Problem requirements: Extract every line of the listing below word for word, omitting the pictures.

(Dataset excerpt)
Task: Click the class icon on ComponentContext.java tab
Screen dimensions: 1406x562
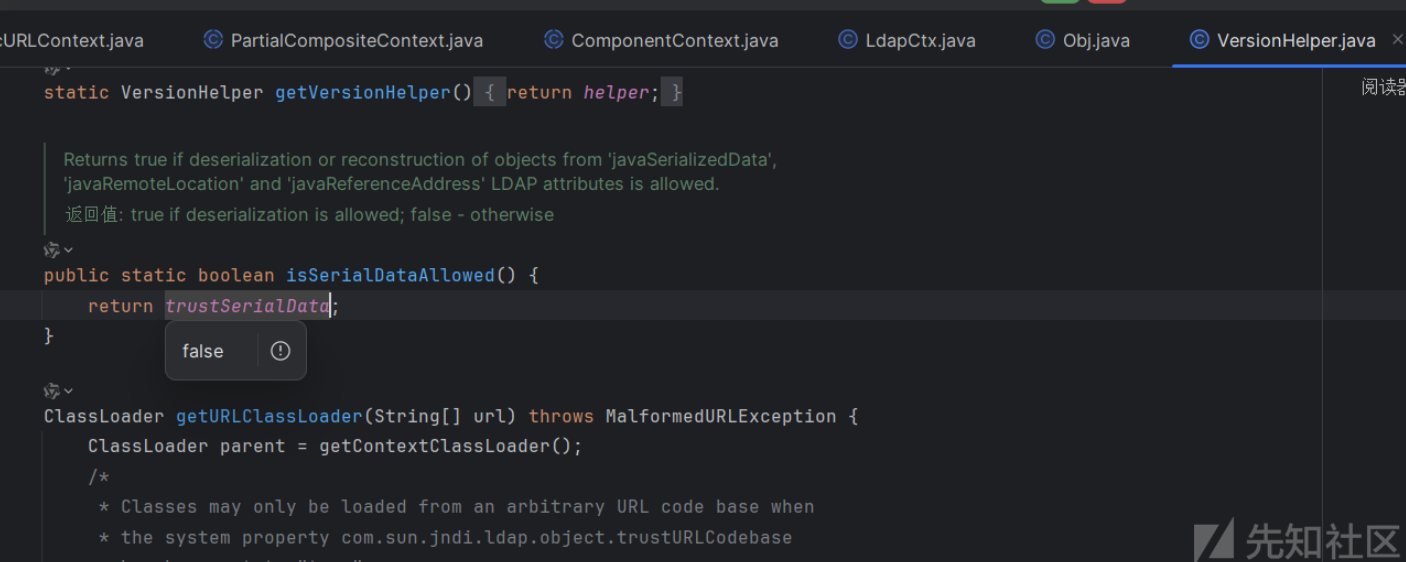Action: (553, 40)
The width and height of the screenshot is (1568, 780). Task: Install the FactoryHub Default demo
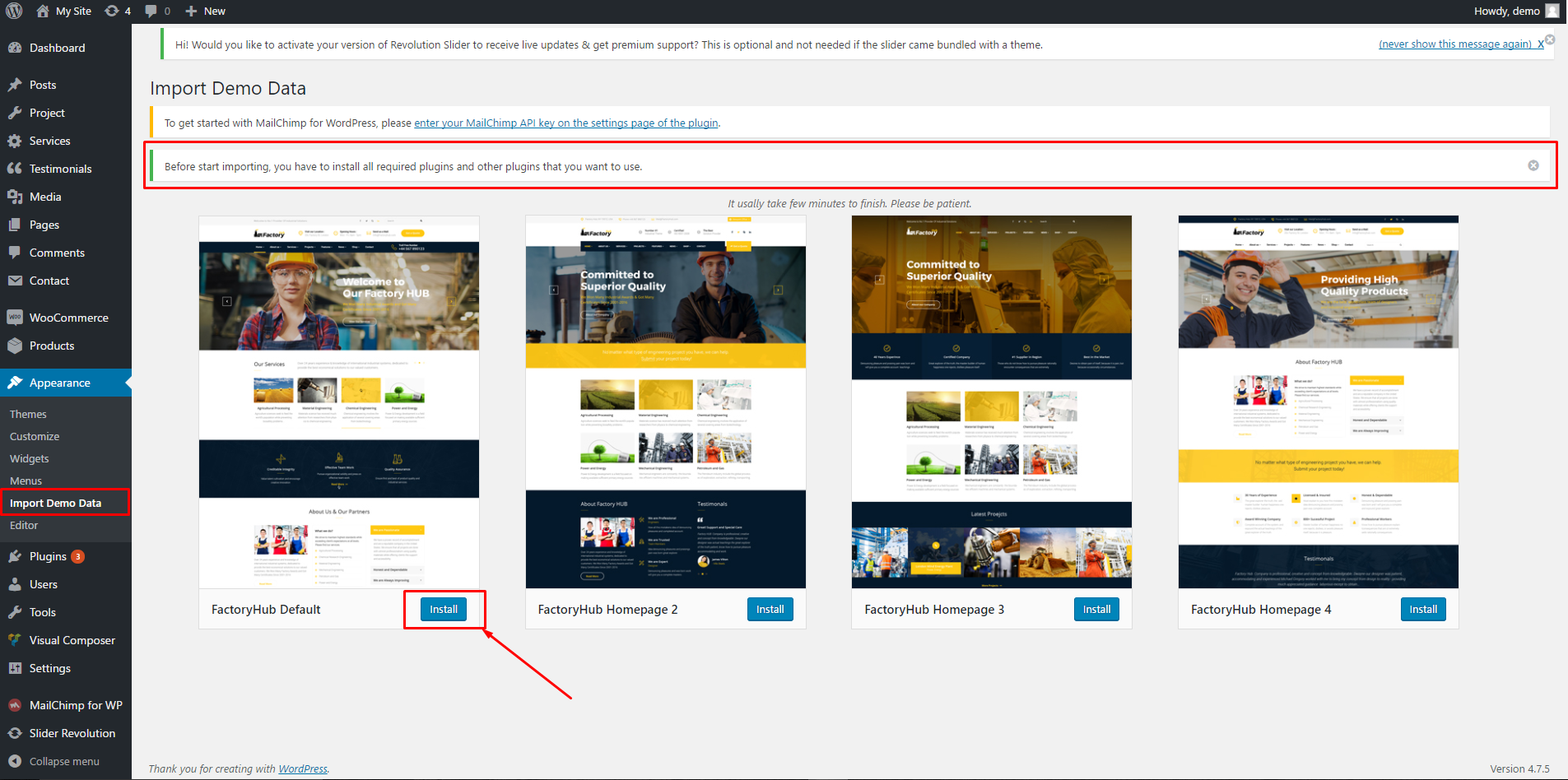pyautogui.click(x=444, y=609)
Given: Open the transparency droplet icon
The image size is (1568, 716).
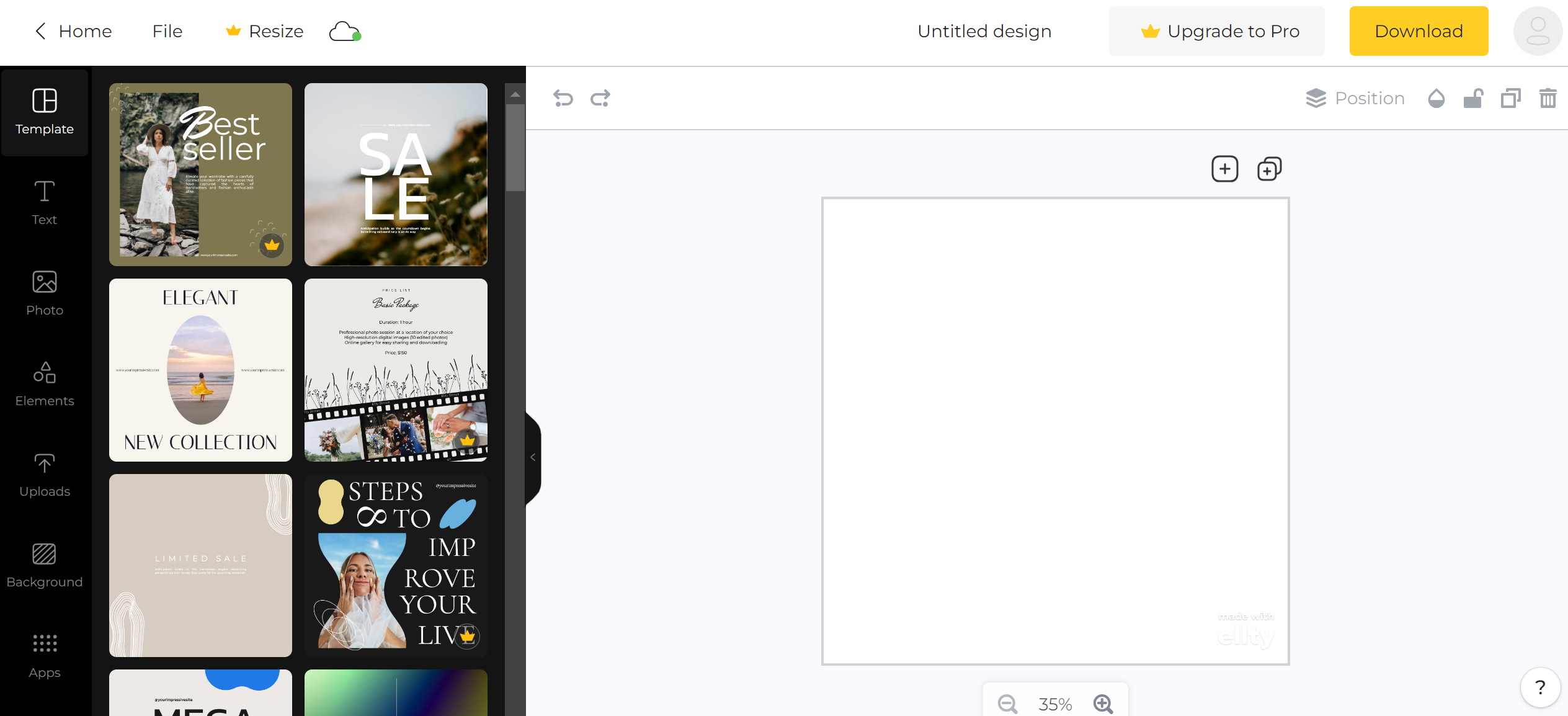Looking at the screenshot, I should (x=1436, y=98).
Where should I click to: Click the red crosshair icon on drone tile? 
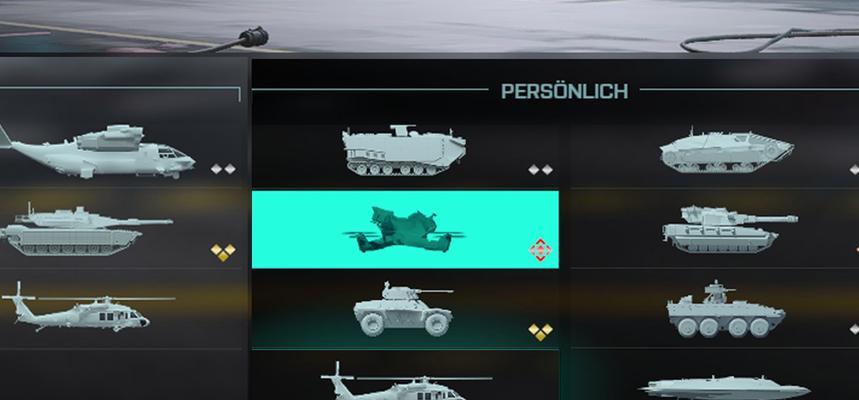540,250
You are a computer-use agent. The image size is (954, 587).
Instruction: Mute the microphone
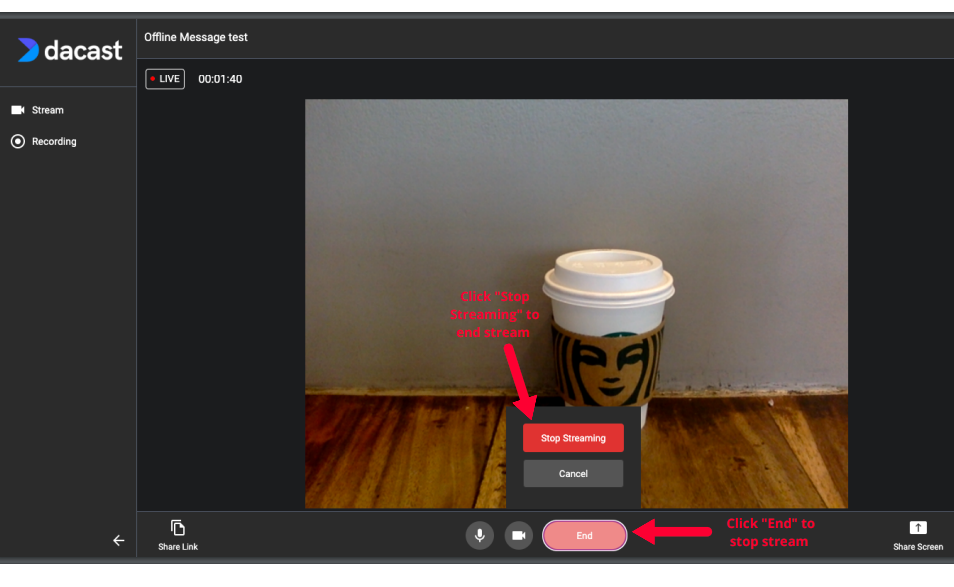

Output for this exercise:
Task: Click the class icon on ComponentContext.java tab
Screen dimensions: 1406x562
Action: (553, 40)
The width and height of the screenshot is (1568, 780). Task: Install the FactoryHub Default demo
pyautogui.click(x=444, y=609)
Given: Open the transparency droplet icon
The image size is (1568, 716).
Looking at the screenshot, I should (x=1436, y=98).
Where should I click to: Click the red crosshair icon on drone tile? 
540,250
You are a computer-use agent. The image size is (954, 587).
Instruction: Mute the microphone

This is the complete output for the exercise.